Return every line in the listing below that contains the string "will". The match is case-sensitive.

•••

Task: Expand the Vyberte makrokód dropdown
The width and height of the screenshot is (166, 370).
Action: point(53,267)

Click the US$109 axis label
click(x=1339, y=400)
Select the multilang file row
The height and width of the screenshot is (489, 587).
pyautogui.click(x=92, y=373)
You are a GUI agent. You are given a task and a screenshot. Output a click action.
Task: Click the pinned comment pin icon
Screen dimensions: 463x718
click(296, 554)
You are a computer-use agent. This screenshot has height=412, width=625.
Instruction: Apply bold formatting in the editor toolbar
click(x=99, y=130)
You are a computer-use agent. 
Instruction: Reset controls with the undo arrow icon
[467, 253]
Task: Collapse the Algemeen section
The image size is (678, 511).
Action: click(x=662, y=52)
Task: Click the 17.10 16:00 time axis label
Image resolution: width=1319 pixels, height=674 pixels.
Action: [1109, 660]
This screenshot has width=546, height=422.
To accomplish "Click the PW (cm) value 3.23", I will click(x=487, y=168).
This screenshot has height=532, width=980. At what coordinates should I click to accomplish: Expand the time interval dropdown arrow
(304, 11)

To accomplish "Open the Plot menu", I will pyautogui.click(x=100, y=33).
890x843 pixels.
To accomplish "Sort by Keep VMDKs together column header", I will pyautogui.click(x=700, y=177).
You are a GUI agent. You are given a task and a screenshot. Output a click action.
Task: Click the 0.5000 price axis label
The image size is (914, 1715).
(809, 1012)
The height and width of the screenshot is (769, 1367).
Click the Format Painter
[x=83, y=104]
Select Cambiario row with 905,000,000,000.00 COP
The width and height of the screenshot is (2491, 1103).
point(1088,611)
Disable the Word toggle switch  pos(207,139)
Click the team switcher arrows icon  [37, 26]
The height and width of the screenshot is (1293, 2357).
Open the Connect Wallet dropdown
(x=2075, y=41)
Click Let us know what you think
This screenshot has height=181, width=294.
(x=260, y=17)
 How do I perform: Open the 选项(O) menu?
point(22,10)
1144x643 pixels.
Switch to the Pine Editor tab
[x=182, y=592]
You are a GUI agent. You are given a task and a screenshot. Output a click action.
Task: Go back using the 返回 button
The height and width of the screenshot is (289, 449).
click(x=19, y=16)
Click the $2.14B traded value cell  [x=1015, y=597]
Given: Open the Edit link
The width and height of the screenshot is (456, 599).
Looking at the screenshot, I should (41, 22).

•••

- [Finished answer]
To accomplish "Click the PW (cm) value 3.23", I will click(x=487, y=168).
To accomplish "Open the Plot menu", I will pyautogui.click(x=100, y=33).
To accomplish "Sort by Keep VMDKs together column header", I will pyautogui.click(x=700, y=177).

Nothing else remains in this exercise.